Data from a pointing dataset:
- - - - - - -

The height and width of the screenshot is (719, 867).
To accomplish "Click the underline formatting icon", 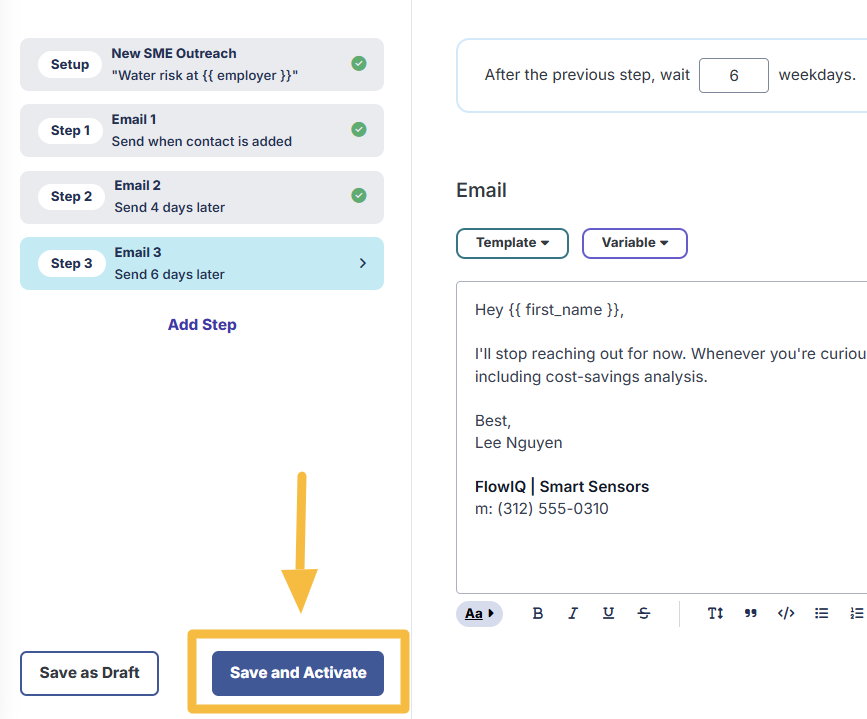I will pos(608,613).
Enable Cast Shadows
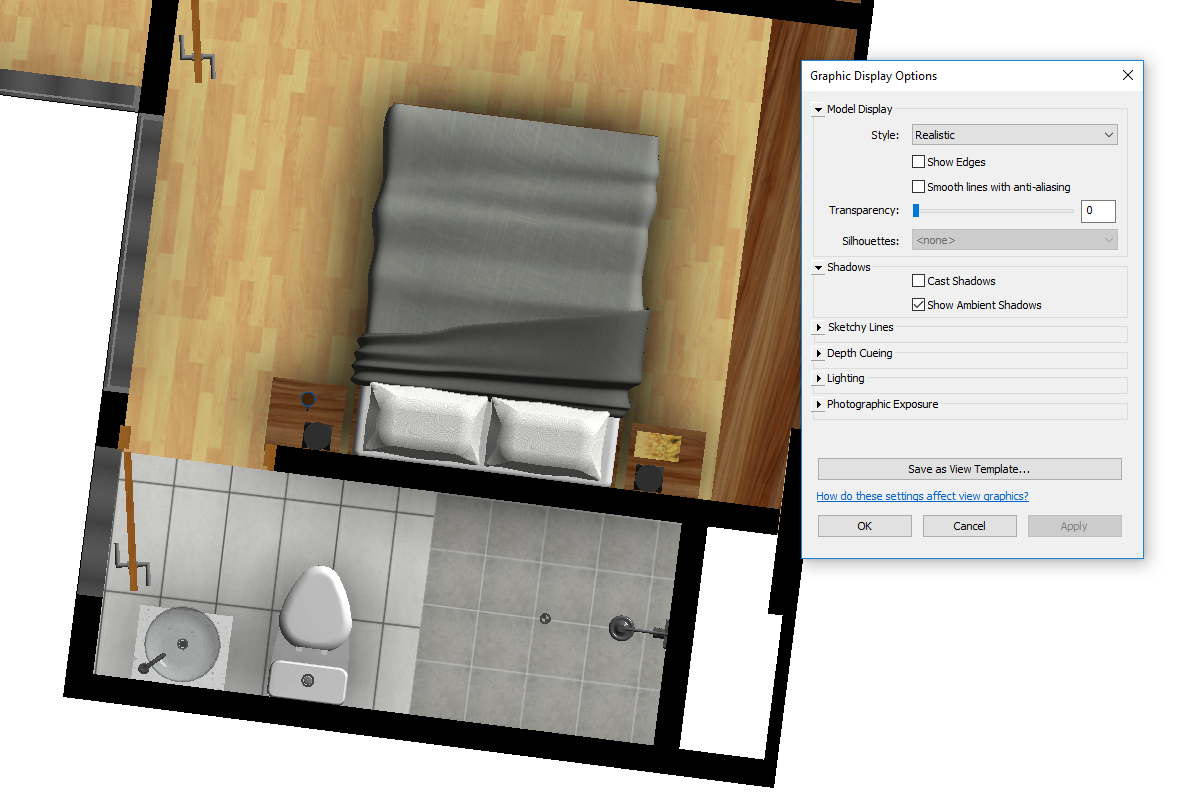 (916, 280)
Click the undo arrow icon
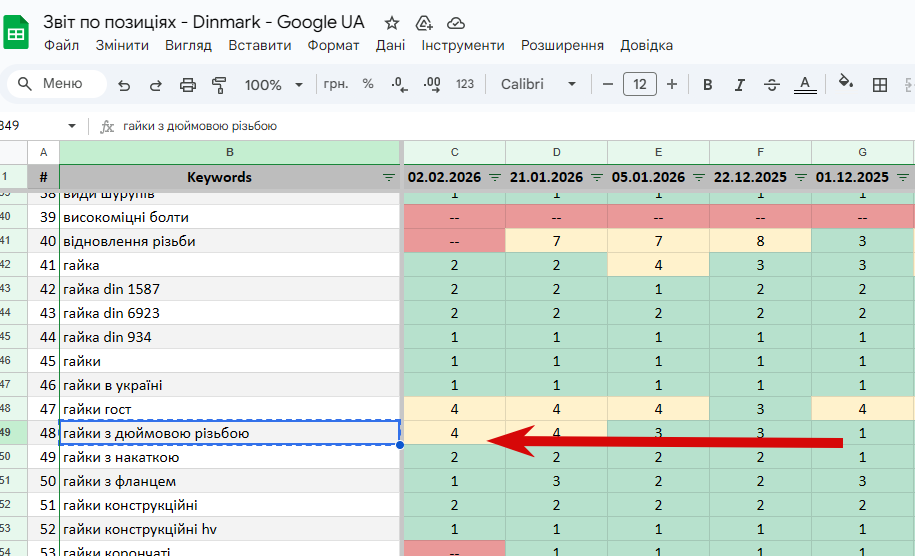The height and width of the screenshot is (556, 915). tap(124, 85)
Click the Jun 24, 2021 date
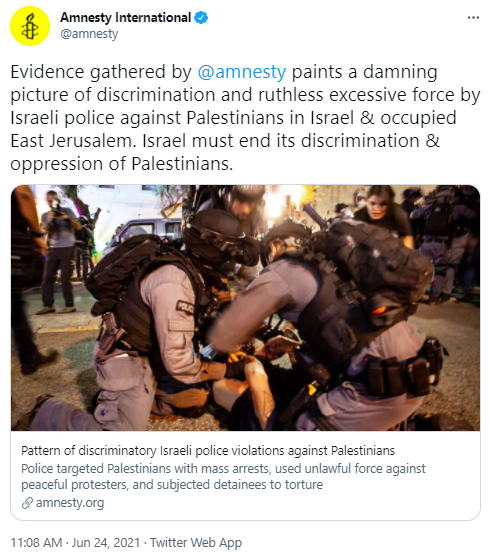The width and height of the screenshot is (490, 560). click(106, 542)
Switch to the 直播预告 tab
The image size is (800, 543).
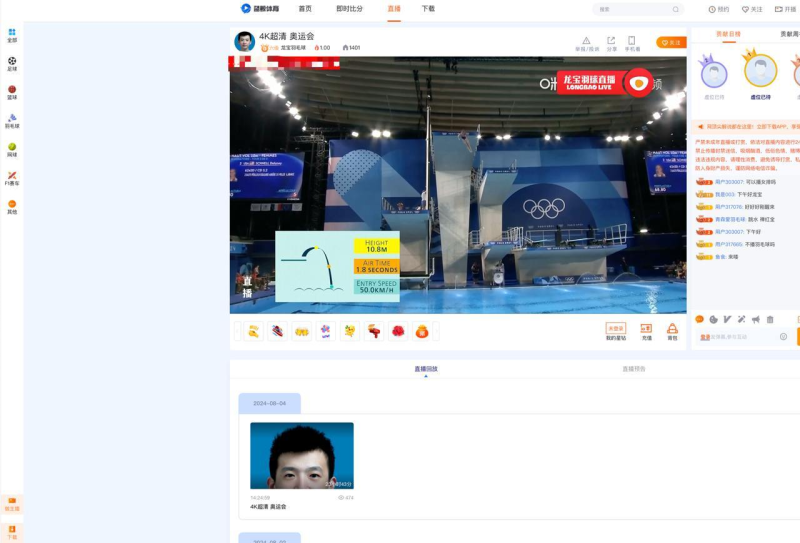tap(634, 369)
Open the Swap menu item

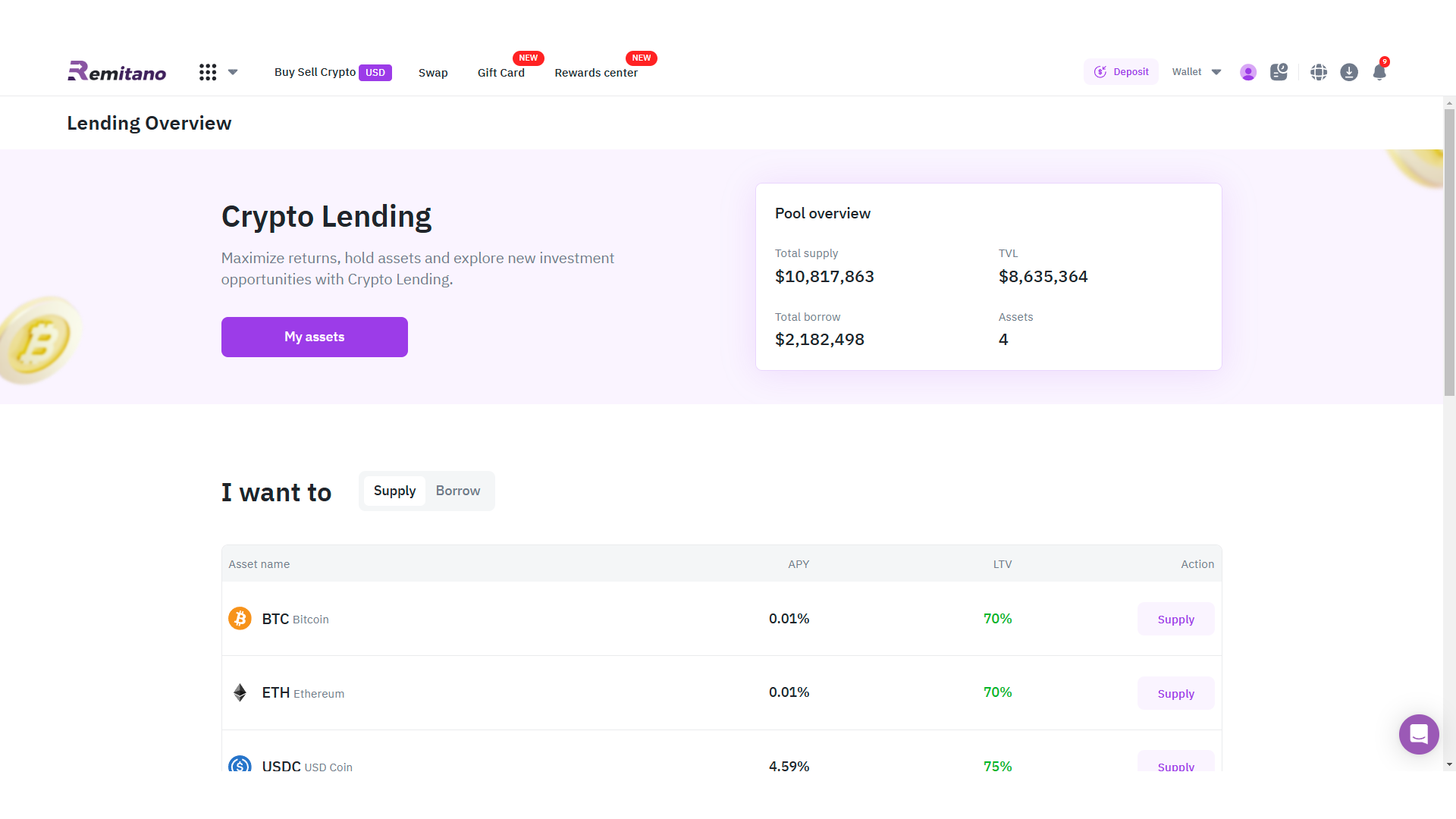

- - - - - - -

Short task: Give the lines of the data that run from the line containing "Switch to the 直播预告 tab" through the end of the data as a JSON list of strings, with one string per line and blank lines left out. Leave the pictures out of the answer.

Written response:
[
  "Switch to the 直播预告 tab",
  "The image size is (800, 543).",
  "tap(634, 369)",
  "Open the Swap menu item"
]